Post war, the priority was bringing staff back into the firm. Strict building controls drastically curtailed private building and the firm concentrated on council house building, often well outside London, and refurbishment work. The American embassy was one of its better-known clients. More organisational change came with the death of Harry Neal in 1951. Although he had not been active in the firm for some years, he had remained chairman. His will directed that Godfrey became chairman and managing director and he also became the largest shareholder. The 1950s saw the third generation enter the firm, Godfrey's son Morton joined in 1955, aged 24, having studied civil engineering. Harold's son Nigel also joined, in his case as a surveyor.

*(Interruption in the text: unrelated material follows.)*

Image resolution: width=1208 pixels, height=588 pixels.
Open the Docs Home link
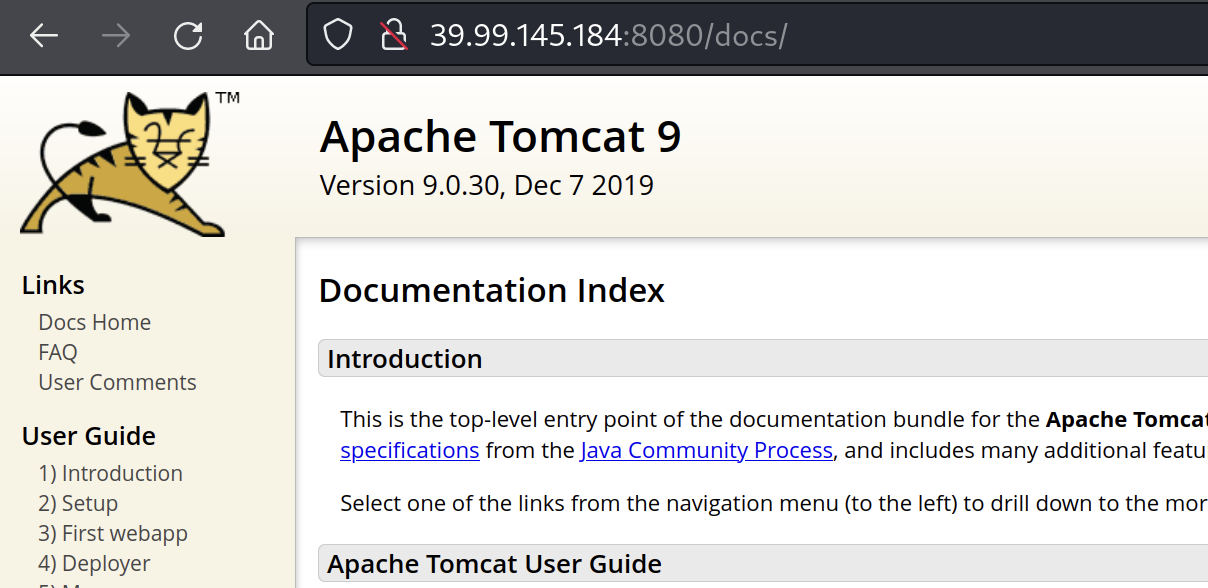coord(94,322)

Public sector work remained important in the 1950s, one of the most significant being the town centre of Stevenage New Town where the firm was a main contractor.

==Growth through acquisition==

The 1960s changed the whole scale and scope of the company's operations. In 1962 Morton became managing director, although Godfrey remained as chairman, and Nigel was appointed as a director. That year saw the first of many acquisitions with the purchase of the building firm of Charles R Price. Charles Price was established in 1902 and had a City presence for over fifty years. However, the Prices and many of the management were members of the Plymouth Brethren. Their drift towards the more extreme Exclusive Brethren limited their ability to make social contacts and even to sign contracts. This was to the benefit of Harry Neal for as well as its traditional suburban contracting, the enlarged firm was well placed to enjoy the upsurge in office building in London, Another important acquisition strengthening the firm's London capability was Caxton Reinforced Concrete, which specialised in the design and construction of concrete and hollow tile floors; for instance it supplied all the concrete work for the extension to the Royal Opera House. Other acquisitions gave Harry Neal greater expertise in the finishing trades important in the refurbishment market.

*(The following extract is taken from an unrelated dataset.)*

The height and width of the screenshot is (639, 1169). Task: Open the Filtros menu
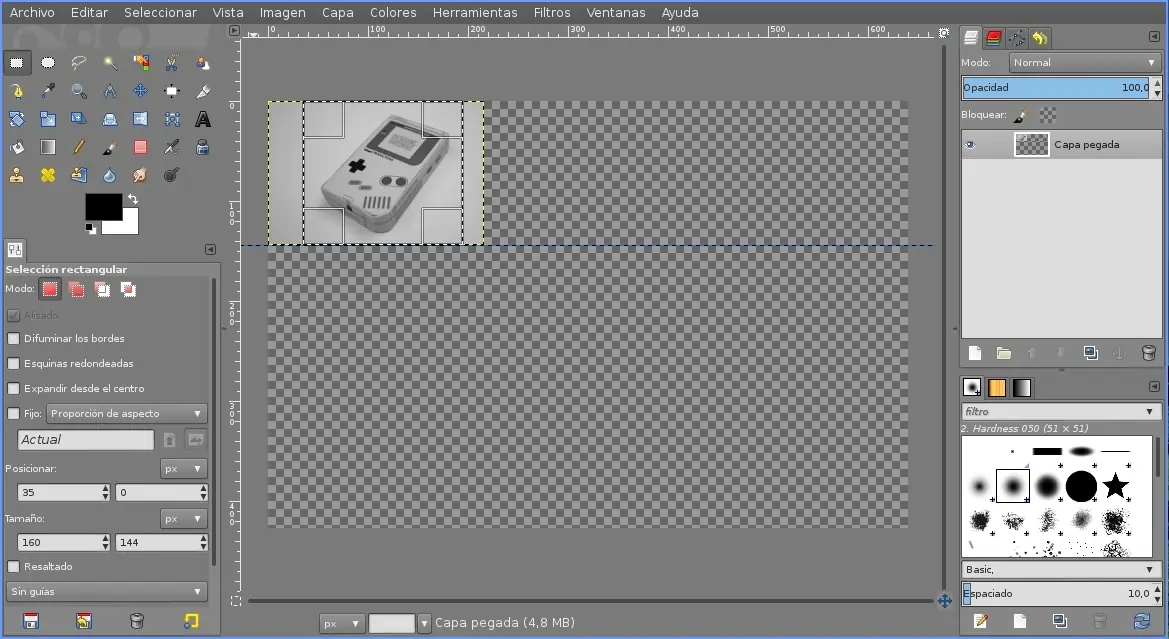[551, 12]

The breadth of trades contained within the firm contrasted with most contractors who sub-contracted many of these functions and it gave the firm a particular advantage within the London market. In the 1970s, contracts continued to increase in size and complexity and included both new construction and large-scale refurbishment work for museums, hotels, hospitals, offices and public housing. The 1960s had also seen the resumption of Harry Neal’ s speculative housing, particularly blocks of luxury flats and this continued.

==Property boom and bust==

The 1980s saw yet another speculative property boom and Harry Neal and family members participated in this to the full. Two particular projects stand out. A site on the King's Road was purchased in 1983 and given planning permission for 53 large town houses to be known as Charles II Plaza; work started in 1986. In that same year, Harry Neal was awarded its largest ever contract, the £34m redevelopment of Tobacco Dock in London Docklands, to create 265,000 square feet of retail and leisure space. The contract was awarded by Tobacco Dock Developments, a Company controlled by members of the Neal family. The designer was Arup and the contractor was Harry Neal Ltd.

As the boom approached its peak, in 1987, Michael Neal, Morton's only son became managing director, the fourth generation to hold that position. The history of Harry Neal Ltd. was published in 1989: little more than a year later it was in receivership. The accounts for 1998 and 1999 had shown the Company still in profit but the company had entered the property recession with a high level of debt and that debt was accelerating sharply. In January 1991 the Company went into receivership.. Standing out from the widespread liquidity problems were King Charles II Plaza where only three units had been sold and the Tobacco Dock. At the Dock, large amounts for work done were due from the family's development company and Harry Neal had also made advances to Tobacco Dock Developments.

Family members later traded as Harry Neal Holdings specialising in extensions to very large London homes. That Company went into liquidation in 2010.